As written above, the performances in "Seres: Génesis" are pretty much sub-par, with two notable exceptions. Experienced actor Gonzalo Vega as professor Owen truly captures the sober image of dignity and power that the intellectual character requires. With talent Gonzalo Vega manages to make a clichéd ridden father figure into a believable, realistic character. Young Humberto Busto is the other exception in the film, playing mathematician and passionate ufologist Martin. With a very natural delivery and charming attitude, Busto truly gives life to the eccentric mathematician, despite the poorly written dialogs his character recites through the film. Certainly, one of the highlights of the film. The rest of the main cast is pretty much average, with Manuel Balbi and Arturo Delgado fitting the roles of action heroes without great impact. Alejandra Barros and specially Liz Gallardo have little to do, given their poorly developed characters that barely appear.

While a highly ambitious project done probably with very good intentions, "Seres: Génesis" suffers of a major problem that prevents it from being the science fiction it aims to be: its lack of an engaging storyline. While director Ángel Mario Huerta does achieve for brief moments that magic of capturing the imagination, for the most part the film feels tiring and even boring. The interesting concept of ancient civilizations making contact with extraterrestrials feels shallowly explored. Being the beginning of a trilogy, it would be expected that "Seres: Génesis" wouldn't show everything in the first installment, but Huerta went completely to the other extreme and the movie ends with the feeling of it being incomplete. Not with the desire of wanting to know more, but with the void of having seen something edited or unfinished. Ultimately, "Seres: Génesis" commits the sin of failing to properly introduce this universe, to captivate with it, or making it interesting. This could prove to be problematic for the next installments in the story. Perhaps a little more care in the development of the screenplay would had saved the film from feeling lost without direction.

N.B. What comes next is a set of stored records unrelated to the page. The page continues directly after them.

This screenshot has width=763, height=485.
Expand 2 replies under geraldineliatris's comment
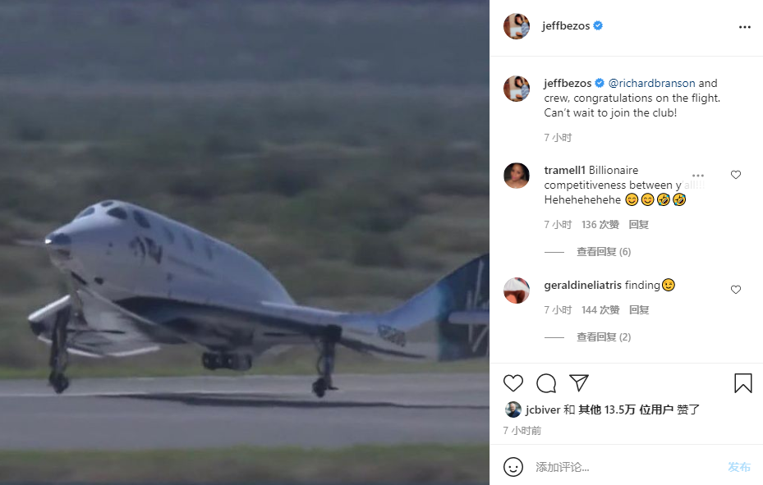click(603, 337)

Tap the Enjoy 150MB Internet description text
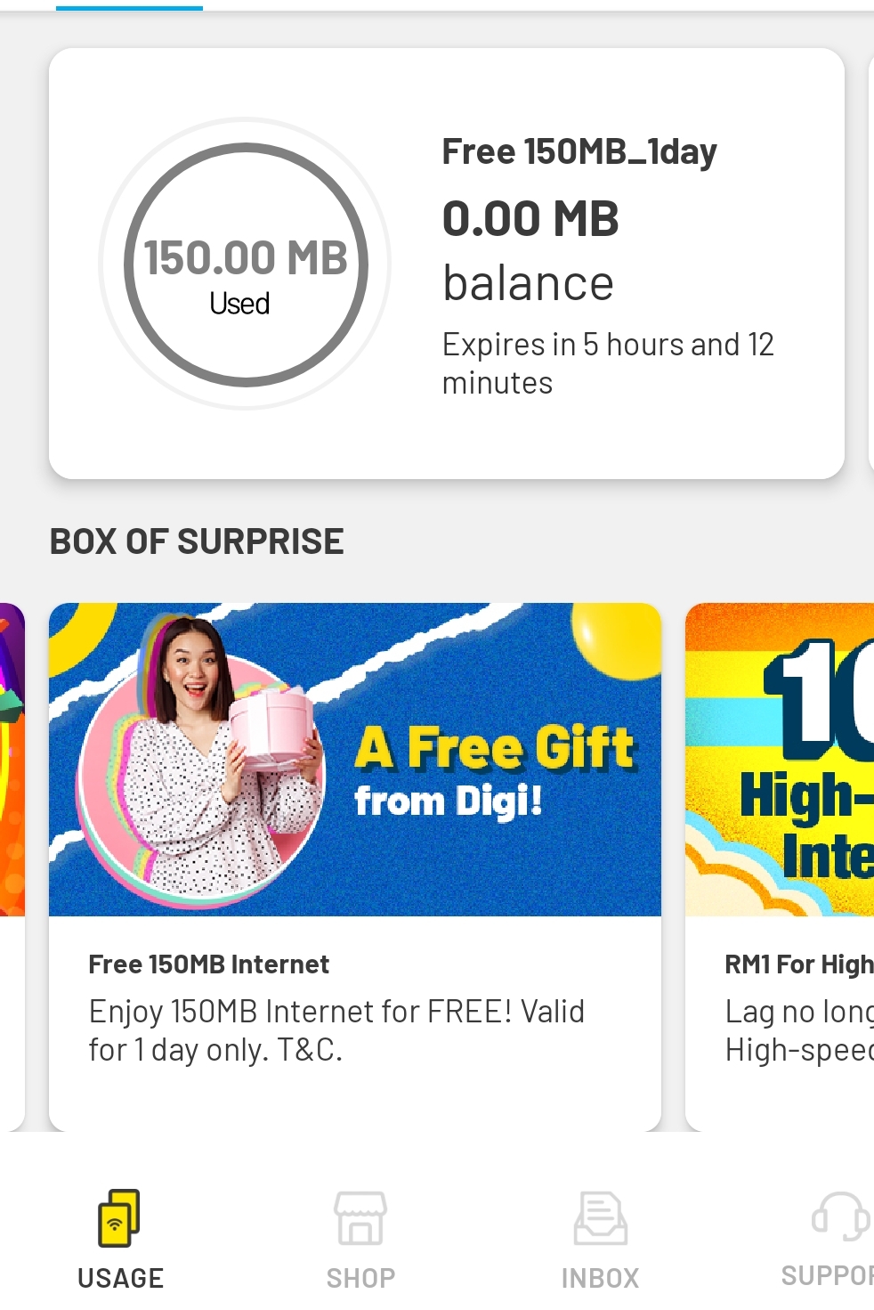coord(336,1030)
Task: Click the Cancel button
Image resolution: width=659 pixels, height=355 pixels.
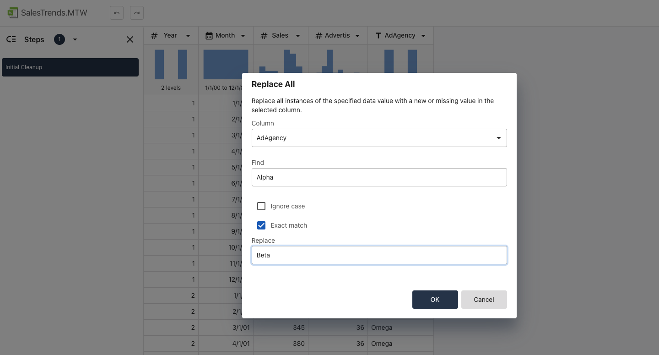Action: click(484, 300)
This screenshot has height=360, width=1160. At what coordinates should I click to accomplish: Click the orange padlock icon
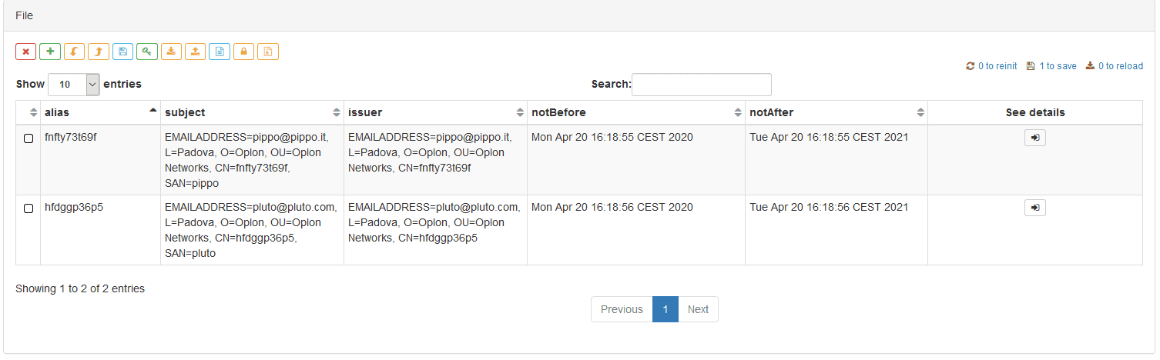click(x=243, y=52)
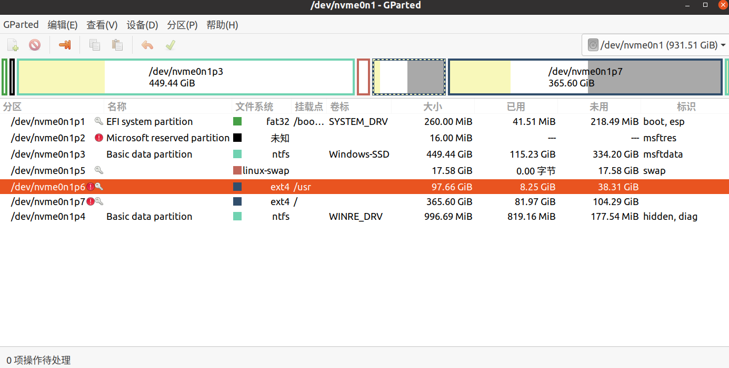Viewport: 729px width, 368px height.
Task: Click the new partition toolbar icon
Action: pos(13,45)
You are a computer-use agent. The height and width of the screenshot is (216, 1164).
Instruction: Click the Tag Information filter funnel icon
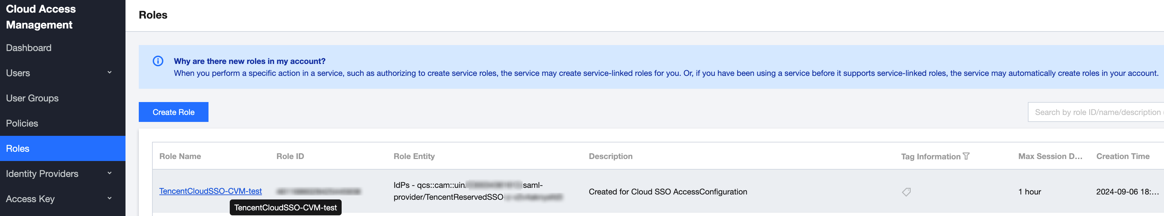click(966, 156)
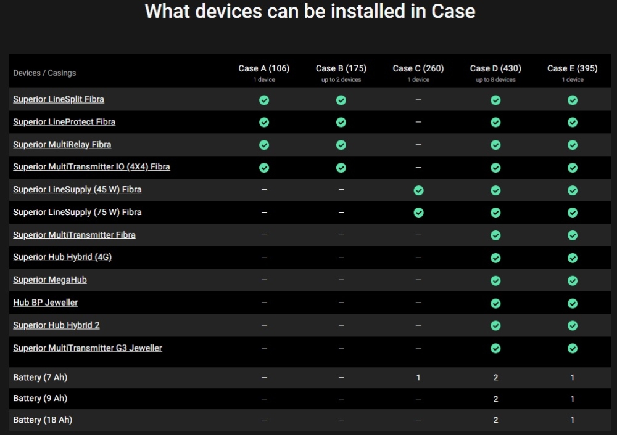This screenshot has height=435, width=617.
Task: Open Superior MultiTransmitter Fibra link
Action: point(75,235)
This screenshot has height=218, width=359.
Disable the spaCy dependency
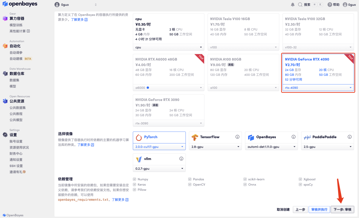coord(300,184)
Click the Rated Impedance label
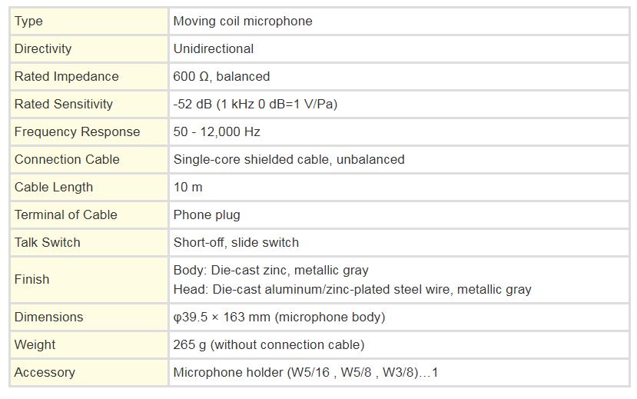This screenshot has height=399, width=637. [x=67, y=76]
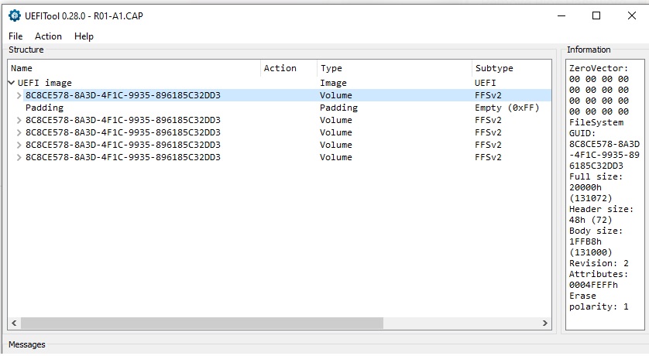Select the UEFI image root item
Viewport: 649px width, 356px height.
click(45, 83)
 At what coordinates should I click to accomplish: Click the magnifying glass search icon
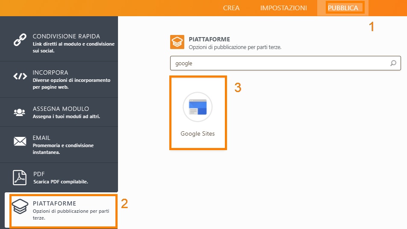pos(393,63)
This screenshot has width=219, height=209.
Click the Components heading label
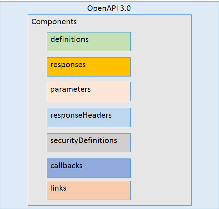[54, 22]
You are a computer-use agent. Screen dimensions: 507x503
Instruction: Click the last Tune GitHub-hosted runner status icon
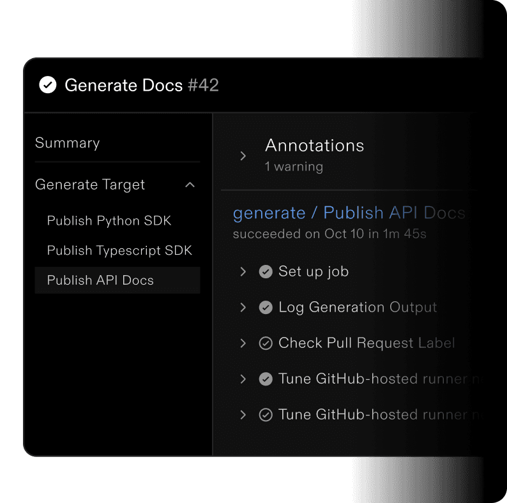click(266, 415)
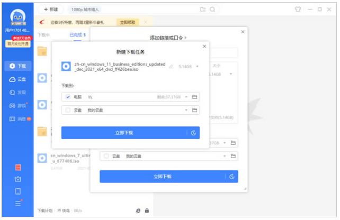Image resolution: width=340 pixels, height=220 pixels.
Task: Open the 消息 messages sidebar section
Action: (17, 119)
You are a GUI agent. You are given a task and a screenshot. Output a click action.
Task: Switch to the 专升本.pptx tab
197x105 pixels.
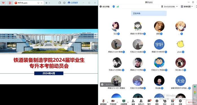tap(27, 3)
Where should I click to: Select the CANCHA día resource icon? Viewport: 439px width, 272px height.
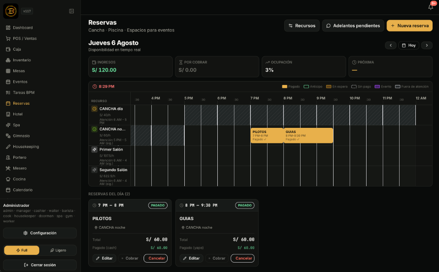pos(94,109)
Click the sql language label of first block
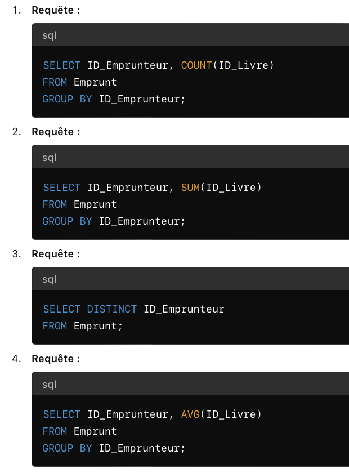349x473 pixels. pyautogui.click(x=50, y=35)
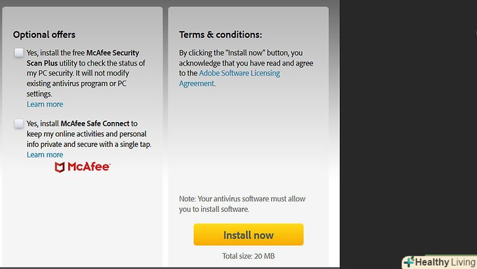Open Learn more under Safe Connect offer

coord(45,155)
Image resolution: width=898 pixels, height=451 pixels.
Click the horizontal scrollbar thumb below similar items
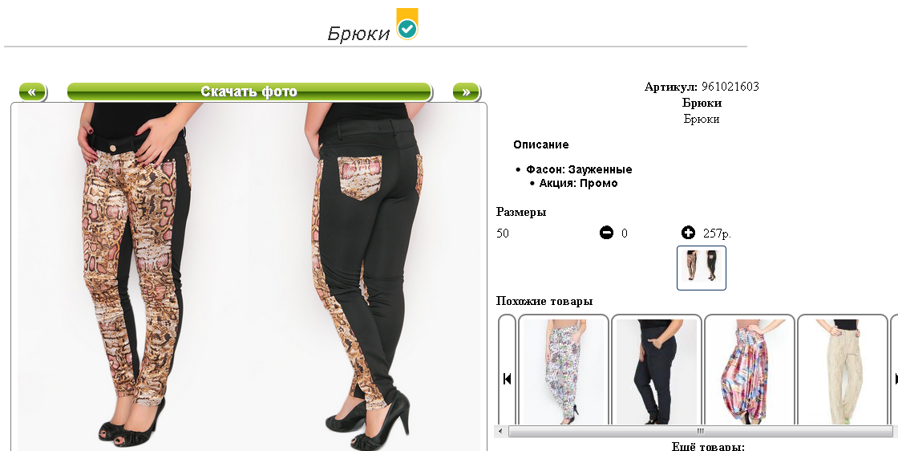click(x=700, y=431)
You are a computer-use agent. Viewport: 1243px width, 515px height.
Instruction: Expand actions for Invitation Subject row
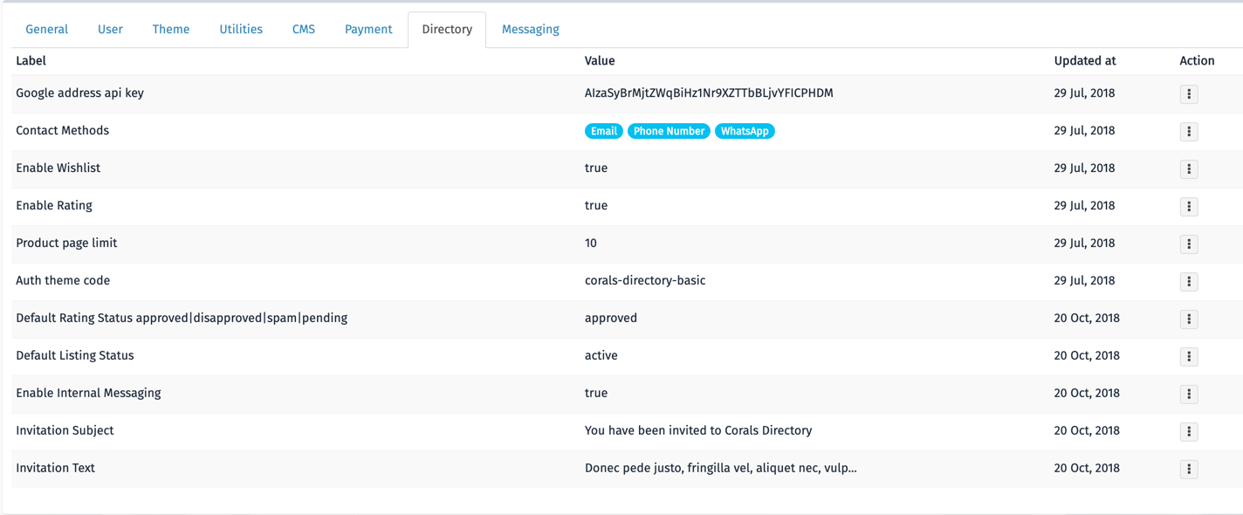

Aiming to capture the look and style of Hollywood's big budget science fiction, "Seres: Génesis" also captured the worst of Hollywood's flaws, specifically the related to the storyline, as it clearly favors the display of its amazing visual effects over any try at character development. Since "Seres: Génesis" has more dialog than action scenes, this flaw is even more noticeable. With the release of "Seres: Génesis", Francisco Laresgoiti's "2033" and other Mexican sci-fi projects, year 2010 seems to be the year where science fiction once again attempts to rise in a national filmography that historically has neglected it and relegate it to low budgets and precarious production conditions. Nevertheless, the lack of heart in both "2033" and "Seres: Génesis" makes one wonder if those schlocky contraptions, seductive aliens and cardboard monsters of old Mexican films may have had more soul than their modern counterparts.